Sorry, my rotors were labelled Ashima but they look just the same as Alligators.

I weigh just 155 but a few full stops from 20-25 mph is enough to make new pads 90% worn...


----------



## Irrenarzt (Apr 19, 2006)

Yeah I imagine the high void fraction of the Alligators is hard on brake pads. You could chamfer all the leading edges with a small file but that's a PITA considering you are only saving 14 grams over a Clean Sweep rotor (Weight Weenies lists a 160 clean sweep at 106 g). Save the one OZ elsewhere. Braking is important.


----------



## north_of_us (Feb 10, 2006)

I have a 160 stans on the back of my Ellsworth Truth with Avid Ultimates. Only 1 summer on them so far with a couple of races with no problems except a slight warp but im sure i can get that straight again. With the new 160 Avid rotor on the front. Some people seems pretty bias here.


----------



## crisillo (Jul 3, 2004)

plussa said:


> Sorry, my rotors were labelled Ashima but they look just the same as Alligators.
> 
> I weigh just 155 but a few full stops from 20-25 mph is enough to make new pads 90% worn...


the ones I have are Ashimas too... no problems with my EBC golds... I also have a set of unbranded ones from fizzbikes.com, and have no problems with Shimano metallics on my other bike...

maybe the compound you had doesn't get "along" with the "waves"


----------



## rensho (Mar 8, 2004)

Nino, I had a lot of respect for you in the past and still do, but your statements on the Hope rotors are not accurate, nor unbiased. Up to a short time ago, you didn't even run disc brakes. You might give yourself some time and try more brands before cementing so firmly on one product. And yes, blatantly selling one's products when NOT a forum advertiser or sponsor is against the rules.

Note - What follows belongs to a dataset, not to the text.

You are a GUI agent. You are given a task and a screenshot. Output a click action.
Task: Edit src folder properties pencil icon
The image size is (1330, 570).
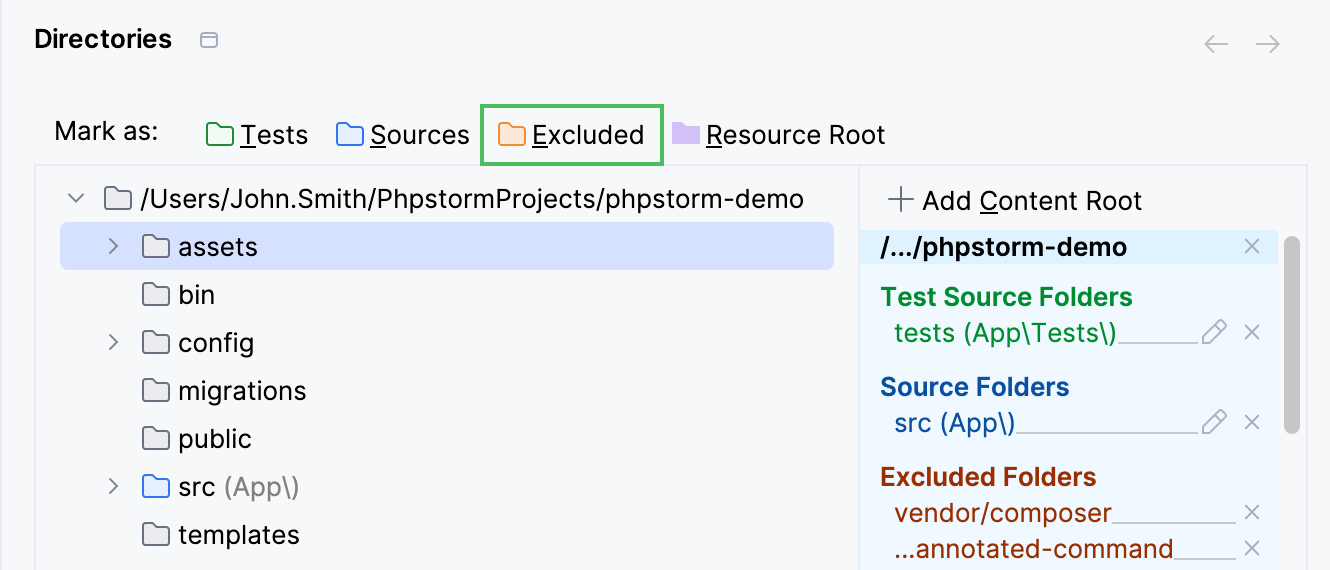point(1214,423)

I swapped to the 07 Hope mini rotors from my Marta SLs. The Hopes are fantastic and have much better braking perfomance. More power, and better fade resistance. I run 160s.
It is correct that if you're running 180s on the front with Martas, the buttons on the Hopes will not clear the caliper. You do need to file ~1mm off the inside of 1 of the caliper sides. Sure it is not plug and play, but so what.
With Hope, you also get the cool colors. 

I have no experience with the Aligators, and would try them some day. The Hope rotors are fantastic and I would not hesitate to buy them again.
There is no noise, no rattling, no issues with them.


----------



## mtb_biker (Jan 27, 2004)

Meh, Nino's no worse than a lot of other mtbr members spouting off at the hip in general. His comments have some validity, albeit regurgitation, but that's all too rampant on mtbr anyways. 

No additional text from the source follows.